The Pullwax team is serious about the collectibles business, but they’re definitely here to have some fun along the way.
A quick glance at their Instagram or YouTube pages will make it instantly apparent that Pullwax is not your grandpa’s trading card shop.
Whether they’re meeting up with a competing shop that challenged them to a game of basketball or creating a hilarious parody video mocking “those” types of breakers everybody sees online, there’s more to the Pullwax gang than just breaks and unboxings on IG Live.
But that youthful exuberance and the freshness to their approach does not mean Pullwax isn’t serious business. Founded by Michael Vinokur out of an obsession with sports and a hobby spurred by his parents, Miami-based Pullwax is looking to expand by not only building its own business, but by reinventing what a trading card shop can be.
“We’re really doing this shit,” said Vinokur. “We pump hundreds of millions of dollars into the hobby.”
Vinokur’s entrepreneurial spirit first manifested itself with a sneaker boutique, though he vows he’s retired from the sneaker game (“I hung my jersey in the rafters, he says). But even in “retirement,” he realizes lessons learned in that hobby have informed him in this one.
“It’s the same exact game,” Vinokur says of the buy low, sell high flip culture of sneakers and trading cards. “You have to know what you’re doing.

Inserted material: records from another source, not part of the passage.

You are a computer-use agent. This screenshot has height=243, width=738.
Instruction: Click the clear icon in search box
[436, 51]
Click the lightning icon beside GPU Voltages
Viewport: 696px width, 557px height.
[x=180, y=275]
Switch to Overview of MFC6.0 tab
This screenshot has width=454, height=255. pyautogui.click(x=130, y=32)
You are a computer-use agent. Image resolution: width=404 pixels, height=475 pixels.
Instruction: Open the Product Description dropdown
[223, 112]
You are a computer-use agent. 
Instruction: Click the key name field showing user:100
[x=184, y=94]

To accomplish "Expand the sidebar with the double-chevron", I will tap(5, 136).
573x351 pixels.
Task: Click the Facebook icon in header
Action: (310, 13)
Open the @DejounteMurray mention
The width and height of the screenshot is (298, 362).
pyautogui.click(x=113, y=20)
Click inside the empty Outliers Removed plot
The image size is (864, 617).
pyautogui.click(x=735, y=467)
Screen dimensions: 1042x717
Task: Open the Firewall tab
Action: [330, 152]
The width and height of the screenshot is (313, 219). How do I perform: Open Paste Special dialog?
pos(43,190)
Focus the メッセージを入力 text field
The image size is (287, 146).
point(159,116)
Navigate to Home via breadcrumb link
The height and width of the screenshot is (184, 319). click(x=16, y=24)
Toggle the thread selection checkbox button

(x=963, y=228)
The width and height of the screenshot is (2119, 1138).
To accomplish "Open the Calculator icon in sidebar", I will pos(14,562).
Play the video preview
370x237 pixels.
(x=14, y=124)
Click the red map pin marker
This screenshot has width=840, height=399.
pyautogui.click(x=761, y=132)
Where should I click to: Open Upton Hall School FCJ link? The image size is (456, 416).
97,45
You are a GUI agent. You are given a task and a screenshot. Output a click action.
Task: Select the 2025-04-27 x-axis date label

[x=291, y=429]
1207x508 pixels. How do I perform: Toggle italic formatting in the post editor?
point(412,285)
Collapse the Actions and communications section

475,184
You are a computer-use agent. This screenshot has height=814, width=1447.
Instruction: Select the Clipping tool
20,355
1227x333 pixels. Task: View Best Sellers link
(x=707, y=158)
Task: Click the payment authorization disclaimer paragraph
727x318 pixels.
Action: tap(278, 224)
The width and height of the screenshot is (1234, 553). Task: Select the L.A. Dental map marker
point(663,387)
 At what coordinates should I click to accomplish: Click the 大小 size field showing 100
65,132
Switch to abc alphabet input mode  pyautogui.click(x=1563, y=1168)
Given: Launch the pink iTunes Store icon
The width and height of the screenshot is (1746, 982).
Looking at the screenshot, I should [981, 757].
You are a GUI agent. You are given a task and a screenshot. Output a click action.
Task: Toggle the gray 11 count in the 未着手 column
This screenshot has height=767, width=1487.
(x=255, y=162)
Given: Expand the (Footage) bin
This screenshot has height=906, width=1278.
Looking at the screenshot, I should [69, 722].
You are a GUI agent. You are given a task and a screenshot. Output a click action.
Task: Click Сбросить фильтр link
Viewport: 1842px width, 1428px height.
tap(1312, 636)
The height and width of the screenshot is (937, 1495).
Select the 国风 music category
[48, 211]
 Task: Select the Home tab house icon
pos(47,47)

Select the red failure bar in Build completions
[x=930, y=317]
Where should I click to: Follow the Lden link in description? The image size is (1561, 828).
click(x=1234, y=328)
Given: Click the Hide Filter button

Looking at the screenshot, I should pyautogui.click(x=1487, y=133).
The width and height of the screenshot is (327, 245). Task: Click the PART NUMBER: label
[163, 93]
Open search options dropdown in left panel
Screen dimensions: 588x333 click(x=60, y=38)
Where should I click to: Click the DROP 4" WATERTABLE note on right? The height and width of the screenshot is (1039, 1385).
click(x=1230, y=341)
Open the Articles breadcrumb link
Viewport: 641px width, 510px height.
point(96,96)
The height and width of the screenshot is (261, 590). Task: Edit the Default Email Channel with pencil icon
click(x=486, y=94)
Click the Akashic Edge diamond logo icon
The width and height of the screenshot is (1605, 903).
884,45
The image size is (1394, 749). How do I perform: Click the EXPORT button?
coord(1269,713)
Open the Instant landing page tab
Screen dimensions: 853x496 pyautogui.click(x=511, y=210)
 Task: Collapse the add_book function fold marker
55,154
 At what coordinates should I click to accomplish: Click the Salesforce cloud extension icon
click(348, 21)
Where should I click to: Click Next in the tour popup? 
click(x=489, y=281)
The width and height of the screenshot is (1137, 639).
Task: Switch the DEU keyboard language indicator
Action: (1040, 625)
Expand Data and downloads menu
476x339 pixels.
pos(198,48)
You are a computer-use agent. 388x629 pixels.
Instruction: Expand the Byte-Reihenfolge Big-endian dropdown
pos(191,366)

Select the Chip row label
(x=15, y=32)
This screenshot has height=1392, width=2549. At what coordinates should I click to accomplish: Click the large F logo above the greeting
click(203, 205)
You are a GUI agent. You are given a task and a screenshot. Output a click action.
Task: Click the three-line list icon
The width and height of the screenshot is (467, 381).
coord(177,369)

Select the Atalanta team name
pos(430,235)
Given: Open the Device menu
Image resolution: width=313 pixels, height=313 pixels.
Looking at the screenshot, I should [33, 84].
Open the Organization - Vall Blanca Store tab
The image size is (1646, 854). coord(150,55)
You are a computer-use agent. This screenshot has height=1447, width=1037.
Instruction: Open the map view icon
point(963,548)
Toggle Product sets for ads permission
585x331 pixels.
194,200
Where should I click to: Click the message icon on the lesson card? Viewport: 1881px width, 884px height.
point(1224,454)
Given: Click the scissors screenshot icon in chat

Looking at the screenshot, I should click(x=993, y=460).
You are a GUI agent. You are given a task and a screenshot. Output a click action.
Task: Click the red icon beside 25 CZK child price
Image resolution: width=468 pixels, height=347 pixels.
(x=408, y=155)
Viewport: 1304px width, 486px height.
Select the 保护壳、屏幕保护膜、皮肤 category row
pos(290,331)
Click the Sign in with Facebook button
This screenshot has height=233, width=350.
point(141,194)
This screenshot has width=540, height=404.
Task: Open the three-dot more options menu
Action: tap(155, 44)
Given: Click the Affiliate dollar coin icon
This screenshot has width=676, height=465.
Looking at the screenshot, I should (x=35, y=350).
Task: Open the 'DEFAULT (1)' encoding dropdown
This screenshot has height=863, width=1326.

You have to know what products do well. You have to know how much to pay for them. You have to know the market. You need to know where to sell it. You really need to know your shit. You need to have a brand and you need to know how to do business.”
Vinokur’s approach to Pullwax’s growth is decidedly modern. Rather than settling into one niche, the founder envisions a company that covers a ton of bases. Refusing to limit Pullwax to just trading cards, he sees it as a brand that can branch off into clothing, content, and merchandise. A true marketplace for hobbyists.
The modern athlete is marketed as more than simply what they do on the court or the field. Their brands touch a whole lot more than just the ball, and Pullwax is taking a similar approach. On social media, they’re building up not just personalities, but a lifestyle: Young, savvy collectors who live to profit but also help others do the same. “I’m in it for all the right reasons,” Vinokur said. “I love this shit. I’m a true hobbyist. I love sports.”
While Pullwax is benefiting from the current industry boom, they’re also looking forward to ways they can grow, including an expansion out west to Los Angeles and through original content creation, which Vinokur hopes will make them “The Breakfast Club of sports cards.”
Vinokur aims to call upon the connections he’s built up over the years to get access to the same athletes whose likenesses graces these coveted trading cards, posting interviews with Las Vegas Raiders tight end Darren Waller and Atlanta Hawks forward John Collins, among others.
“You’re not going to get your bullshit-ass, white collar, ‘oh, what happened in the last three minutes of the game’ [conversations],” he says of his forays into original content. “I’m going to talk to them [about] what you want to hear… People want to get to see the athlete, and how they feel, and how they are. And I can bring that out.”
As the brand continues to grow, Pullwax has run into some brushback from industry mainstays, though Vinokur says that hasn’t impeded their progress.
“We’re really trying to break this divide,” he said. “The fact that I already went through these struggles, and have such a good team and they all believe in me?”
“These people don’t understand they add fuel to our fire.”